* [Instruction A] In the conversation, copy the passage starting with "Andrew: Yeah, that" and going on through "Paris was great.", swapping "Rugrats In Paris" for "Rugrats Go Wild".

* [Page extract]
Andrew: Yeah, that might’ve been the only movie that came out during the 2000s. It’s the only one worth salvaging from that decade.
Jess: Andrew, do you remember the Patreon podcast where you just spent the entire time and stuff talking about how pretty much the only VHS you had was Rugrats In Paris?
Andrew: Yeah. Rugrats In Paris was great.
B: Maybe that's the movie I'm thinking of. Rugrats Go Wild, no. Rugrats Go Wild is with The Wild Thornberrys.
Jess: Yeah, the original Avengers.
Andrew: Yeah. And The Wild Thornberrys – like, that's like a racist thing now, right? You can't talk about that anymore.
Jess: Why? Cus Tim Curry said something problematic? What happened?
Andrew: I don't know. I just feel like the whole white people and teaching the natives kind of thing. Isn't that racist now?
Jess: They just saw animals. Literally, the point was that she talked to animals.
Andrew: What about the little boy that they're teaching how to talk? Like, come on.
Jess: That was a white kid that was thrown into the wild. That was a feral boy, Andrew. They did a whole episode like “well, how did he get there?” The British people came, they fucked around the wild. Their parents got murdered. They were just left to roam around the fucking jungle alone.
Andrew: It's still racist.
Jess: Against the fucking Brits.
Andrew: Yeah, you can be racist against white people. It's fine.
Jess: Yeah, just ask Ben Shapiro. And now for a surprise cameo - Ben Shapiro.
Andrew: Hey, okay. You want me to talk about The Wild Thornberrys as Ben Shapiro?
Andrew: I don't think I can do that, guys. I don't have a rant prepared.
Andrew: Alright, maybe. (Ben Shapiro) Let's say - let's say, hypothetically, that you were a British person and you dropped off your child in the wild. And let's say, hypothetically speaking, that some Australians came and they found your British child and they just decided that they were going to raise him and teach him how to be Australian. Um, this is racist. This is not okay. You're being racist against the British ethnicity. Australians are not British. And that has always been true. There's no refuting that. That's facts. That's not feelings. (Ben Shapiro exits)
Jess: Where did you get them being Australian from?
Andrew: I don't know, I’m just making shit up.
Jess: Alright, before we move away from Rugrats Go Wild. Bruce Willis voiced Spike, the dog in that movie.
Andrew: Aren't the Rugrats Australian?

* [Instruction B] Recast the rows, starting with the first row and going on through the line with "Click the browser", as a two-column CSV with the headers instruction and click. Give one CSV line per row, with the row's text and its answer each in a single quoted field and line breaks turned into spaces.

* [Material to process]
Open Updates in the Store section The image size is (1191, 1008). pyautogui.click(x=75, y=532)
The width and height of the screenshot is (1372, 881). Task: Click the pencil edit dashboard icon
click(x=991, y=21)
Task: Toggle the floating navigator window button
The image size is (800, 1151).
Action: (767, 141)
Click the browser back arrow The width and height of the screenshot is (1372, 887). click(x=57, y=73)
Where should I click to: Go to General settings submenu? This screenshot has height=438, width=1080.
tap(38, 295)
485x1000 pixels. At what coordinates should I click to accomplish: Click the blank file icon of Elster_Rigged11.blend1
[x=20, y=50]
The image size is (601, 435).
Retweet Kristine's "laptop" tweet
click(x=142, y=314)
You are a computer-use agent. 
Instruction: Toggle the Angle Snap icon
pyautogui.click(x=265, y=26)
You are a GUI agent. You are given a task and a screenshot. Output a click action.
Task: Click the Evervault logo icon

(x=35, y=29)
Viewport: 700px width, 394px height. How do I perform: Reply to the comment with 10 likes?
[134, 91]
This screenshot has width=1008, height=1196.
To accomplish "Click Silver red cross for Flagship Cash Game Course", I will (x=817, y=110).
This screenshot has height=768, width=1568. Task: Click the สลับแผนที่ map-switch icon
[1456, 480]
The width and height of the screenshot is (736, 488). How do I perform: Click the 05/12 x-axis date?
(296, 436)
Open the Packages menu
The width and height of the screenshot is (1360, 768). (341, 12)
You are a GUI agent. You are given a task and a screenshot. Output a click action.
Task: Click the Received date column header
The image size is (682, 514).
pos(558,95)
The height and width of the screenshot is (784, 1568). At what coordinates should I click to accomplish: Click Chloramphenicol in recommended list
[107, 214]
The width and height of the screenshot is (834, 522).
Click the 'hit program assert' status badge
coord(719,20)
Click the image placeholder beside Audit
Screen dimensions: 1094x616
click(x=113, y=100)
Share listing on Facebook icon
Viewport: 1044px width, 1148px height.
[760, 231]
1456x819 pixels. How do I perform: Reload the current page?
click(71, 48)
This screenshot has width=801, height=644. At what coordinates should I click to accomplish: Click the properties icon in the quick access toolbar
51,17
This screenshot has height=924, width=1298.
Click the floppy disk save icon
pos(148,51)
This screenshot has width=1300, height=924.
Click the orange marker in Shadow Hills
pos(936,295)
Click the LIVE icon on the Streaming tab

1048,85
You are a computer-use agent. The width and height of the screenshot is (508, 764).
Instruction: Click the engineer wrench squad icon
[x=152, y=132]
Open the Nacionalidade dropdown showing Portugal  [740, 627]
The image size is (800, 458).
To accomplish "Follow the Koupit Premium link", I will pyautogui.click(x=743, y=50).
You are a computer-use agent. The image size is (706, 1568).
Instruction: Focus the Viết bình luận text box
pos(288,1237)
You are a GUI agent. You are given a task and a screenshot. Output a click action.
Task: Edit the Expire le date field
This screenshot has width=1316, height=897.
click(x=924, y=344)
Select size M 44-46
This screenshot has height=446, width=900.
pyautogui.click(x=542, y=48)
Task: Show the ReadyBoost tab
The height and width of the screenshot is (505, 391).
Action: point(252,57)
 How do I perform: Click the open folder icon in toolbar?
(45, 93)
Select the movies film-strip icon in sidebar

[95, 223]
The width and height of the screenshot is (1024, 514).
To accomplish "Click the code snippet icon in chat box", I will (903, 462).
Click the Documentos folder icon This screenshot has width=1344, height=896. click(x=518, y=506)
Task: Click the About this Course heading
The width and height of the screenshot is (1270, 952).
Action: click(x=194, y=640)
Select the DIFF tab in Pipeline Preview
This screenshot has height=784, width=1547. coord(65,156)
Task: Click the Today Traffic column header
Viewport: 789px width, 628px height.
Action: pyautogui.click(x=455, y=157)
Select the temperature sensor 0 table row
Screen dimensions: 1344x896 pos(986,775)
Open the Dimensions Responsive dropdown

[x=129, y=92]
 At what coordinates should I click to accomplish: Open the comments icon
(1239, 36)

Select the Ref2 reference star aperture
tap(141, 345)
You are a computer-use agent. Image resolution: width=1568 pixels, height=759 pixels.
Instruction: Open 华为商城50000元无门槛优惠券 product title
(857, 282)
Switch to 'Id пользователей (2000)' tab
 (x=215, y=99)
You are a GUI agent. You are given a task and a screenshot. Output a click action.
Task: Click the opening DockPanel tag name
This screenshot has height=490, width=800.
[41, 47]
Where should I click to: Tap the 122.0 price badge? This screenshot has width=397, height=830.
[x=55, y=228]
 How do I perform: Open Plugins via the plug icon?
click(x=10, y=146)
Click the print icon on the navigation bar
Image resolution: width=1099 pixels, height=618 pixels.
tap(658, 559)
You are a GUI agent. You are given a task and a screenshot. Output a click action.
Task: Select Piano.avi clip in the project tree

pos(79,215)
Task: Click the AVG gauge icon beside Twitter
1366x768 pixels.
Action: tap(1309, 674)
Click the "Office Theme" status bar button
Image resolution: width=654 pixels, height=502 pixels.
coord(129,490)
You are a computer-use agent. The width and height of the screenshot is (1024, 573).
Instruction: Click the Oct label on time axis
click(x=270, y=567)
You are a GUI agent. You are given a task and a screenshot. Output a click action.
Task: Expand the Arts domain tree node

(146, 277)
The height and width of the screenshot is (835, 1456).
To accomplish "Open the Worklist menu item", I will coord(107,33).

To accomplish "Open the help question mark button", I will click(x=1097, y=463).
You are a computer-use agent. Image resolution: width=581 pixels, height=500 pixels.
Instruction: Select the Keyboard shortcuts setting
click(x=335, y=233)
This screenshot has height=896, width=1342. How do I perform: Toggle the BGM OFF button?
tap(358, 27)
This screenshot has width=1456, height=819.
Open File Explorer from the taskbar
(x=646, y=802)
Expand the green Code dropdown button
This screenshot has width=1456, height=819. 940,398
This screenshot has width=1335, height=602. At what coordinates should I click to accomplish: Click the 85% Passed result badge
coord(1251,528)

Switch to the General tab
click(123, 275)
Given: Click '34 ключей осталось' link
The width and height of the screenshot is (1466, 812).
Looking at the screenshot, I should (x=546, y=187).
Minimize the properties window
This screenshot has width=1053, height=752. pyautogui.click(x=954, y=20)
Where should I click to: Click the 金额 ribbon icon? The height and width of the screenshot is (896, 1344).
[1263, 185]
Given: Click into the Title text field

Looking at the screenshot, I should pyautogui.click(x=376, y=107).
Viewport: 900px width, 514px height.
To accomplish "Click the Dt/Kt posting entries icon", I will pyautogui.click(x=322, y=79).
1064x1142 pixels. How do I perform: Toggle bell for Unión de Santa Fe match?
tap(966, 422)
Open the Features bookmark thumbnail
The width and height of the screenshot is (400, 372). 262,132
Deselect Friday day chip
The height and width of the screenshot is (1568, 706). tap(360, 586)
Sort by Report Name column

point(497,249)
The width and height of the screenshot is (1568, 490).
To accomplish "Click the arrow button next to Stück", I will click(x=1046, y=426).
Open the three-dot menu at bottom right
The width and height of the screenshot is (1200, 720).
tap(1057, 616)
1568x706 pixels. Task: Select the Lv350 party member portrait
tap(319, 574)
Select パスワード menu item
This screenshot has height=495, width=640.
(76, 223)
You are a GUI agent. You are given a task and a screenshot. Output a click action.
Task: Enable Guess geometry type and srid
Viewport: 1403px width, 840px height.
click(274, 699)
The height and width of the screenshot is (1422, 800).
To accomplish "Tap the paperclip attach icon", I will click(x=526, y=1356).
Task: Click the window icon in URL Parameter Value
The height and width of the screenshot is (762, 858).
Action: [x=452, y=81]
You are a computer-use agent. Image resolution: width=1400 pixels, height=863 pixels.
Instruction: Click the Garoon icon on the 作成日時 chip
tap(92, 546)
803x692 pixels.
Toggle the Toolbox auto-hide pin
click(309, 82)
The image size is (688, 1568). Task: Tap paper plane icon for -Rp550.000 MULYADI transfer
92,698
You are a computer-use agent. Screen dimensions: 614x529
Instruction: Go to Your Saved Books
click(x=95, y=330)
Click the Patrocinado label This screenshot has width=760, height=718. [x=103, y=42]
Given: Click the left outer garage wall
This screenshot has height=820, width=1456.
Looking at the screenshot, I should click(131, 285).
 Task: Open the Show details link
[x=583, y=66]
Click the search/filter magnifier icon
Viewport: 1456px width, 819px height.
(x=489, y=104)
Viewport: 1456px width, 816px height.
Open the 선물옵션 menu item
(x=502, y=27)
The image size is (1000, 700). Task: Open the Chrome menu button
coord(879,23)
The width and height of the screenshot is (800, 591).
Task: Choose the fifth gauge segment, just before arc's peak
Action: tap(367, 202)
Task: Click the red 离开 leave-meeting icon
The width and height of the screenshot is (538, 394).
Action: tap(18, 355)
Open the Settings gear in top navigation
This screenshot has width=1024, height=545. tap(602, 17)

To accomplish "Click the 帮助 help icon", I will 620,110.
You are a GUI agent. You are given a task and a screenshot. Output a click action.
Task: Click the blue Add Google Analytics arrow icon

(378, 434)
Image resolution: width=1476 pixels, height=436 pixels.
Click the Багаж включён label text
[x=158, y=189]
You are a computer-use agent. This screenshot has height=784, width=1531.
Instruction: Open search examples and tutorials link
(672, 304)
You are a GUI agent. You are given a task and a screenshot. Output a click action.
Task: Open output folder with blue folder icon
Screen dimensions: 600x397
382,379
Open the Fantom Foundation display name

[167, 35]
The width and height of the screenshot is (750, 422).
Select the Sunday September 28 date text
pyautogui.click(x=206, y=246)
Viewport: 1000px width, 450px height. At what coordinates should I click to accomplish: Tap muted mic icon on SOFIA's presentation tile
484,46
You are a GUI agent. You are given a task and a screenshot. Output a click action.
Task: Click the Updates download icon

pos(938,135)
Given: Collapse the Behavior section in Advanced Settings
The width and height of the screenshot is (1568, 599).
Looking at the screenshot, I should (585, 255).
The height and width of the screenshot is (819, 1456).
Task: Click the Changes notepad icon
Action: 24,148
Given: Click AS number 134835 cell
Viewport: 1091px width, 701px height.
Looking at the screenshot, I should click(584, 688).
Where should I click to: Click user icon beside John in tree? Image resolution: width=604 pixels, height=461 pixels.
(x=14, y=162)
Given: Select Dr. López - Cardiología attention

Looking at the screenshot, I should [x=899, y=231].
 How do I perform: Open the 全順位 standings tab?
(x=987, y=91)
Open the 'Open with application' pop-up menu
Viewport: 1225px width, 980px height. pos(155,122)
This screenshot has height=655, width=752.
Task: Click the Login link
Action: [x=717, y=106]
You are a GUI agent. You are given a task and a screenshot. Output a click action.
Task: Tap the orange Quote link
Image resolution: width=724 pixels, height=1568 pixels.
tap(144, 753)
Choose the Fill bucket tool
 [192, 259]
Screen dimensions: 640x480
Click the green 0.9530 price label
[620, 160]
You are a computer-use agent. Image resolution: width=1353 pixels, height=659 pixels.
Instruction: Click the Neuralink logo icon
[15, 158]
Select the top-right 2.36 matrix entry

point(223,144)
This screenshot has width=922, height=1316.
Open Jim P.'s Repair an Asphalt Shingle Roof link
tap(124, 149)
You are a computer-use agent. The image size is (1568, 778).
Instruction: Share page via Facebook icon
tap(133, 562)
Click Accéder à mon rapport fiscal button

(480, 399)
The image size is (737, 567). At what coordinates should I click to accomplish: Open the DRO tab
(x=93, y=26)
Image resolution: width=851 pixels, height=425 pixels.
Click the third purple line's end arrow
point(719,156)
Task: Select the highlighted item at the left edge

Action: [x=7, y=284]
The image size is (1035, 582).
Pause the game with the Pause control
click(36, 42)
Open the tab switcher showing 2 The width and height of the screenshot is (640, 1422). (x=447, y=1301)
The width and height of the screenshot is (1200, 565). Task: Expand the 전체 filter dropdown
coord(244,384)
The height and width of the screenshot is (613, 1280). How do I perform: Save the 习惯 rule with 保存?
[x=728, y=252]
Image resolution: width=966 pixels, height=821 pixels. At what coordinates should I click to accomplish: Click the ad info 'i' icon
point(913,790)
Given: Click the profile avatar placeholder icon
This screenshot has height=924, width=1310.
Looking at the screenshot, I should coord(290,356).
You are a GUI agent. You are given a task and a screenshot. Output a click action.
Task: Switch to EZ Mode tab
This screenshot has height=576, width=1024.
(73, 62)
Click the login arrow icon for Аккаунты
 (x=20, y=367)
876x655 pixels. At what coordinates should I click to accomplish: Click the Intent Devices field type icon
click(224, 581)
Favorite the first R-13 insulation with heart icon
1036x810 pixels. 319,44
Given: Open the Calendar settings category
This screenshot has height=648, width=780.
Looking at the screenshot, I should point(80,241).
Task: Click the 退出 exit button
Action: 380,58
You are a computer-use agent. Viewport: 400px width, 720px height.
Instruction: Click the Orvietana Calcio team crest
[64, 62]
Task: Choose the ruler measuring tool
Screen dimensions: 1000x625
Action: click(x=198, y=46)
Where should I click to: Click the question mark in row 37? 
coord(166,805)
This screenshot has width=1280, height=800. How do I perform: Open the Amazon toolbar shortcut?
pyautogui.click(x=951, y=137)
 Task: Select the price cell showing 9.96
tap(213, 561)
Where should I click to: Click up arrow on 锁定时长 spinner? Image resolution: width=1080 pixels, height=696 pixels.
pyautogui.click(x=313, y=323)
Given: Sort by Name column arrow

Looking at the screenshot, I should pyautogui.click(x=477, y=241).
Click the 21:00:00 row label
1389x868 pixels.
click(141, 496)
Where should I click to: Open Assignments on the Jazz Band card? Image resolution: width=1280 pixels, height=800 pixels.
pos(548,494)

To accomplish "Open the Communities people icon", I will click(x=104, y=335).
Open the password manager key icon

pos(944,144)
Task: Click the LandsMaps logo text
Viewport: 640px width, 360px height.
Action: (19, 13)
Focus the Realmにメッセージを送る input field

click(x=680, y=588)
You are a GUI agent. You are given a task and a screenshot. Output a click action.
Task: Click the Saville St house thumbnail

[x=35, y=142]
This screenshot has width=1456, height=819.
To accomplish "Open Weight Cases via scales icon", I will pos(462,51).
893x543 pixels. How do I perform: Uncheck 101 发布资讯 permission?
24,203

* [Right answer A]
Andrew: Yeah, that might’ve been the only movie that came out during the 2000s. It’s the only one worth salvaging from that decade.
Jess: Andrew, do you remember the Patreon podcast where you just spent the entire time and stuff talking about how pretty much the only VHS you had was Rugrats Go Wild?
Andrew: Yeah. Rugrats Go Wild was great.

* [Right answer B]
instruction,click
"Open Updates in the Store section The image size is (1191, 1008).","pyautogui.click(x=75, y=532)"
"The width and height of the screenshot is (1372, 881). Task: Click the pencil edit dashboard icon","click(x=991, y=21)"
"Task: Toggle the floating navigator window button The image size is (800, 1151).","Action: (767, 141)"
"Click the browser back arrow The width and height of the screenshot is (1372, 887).","click(x=57, y=73)"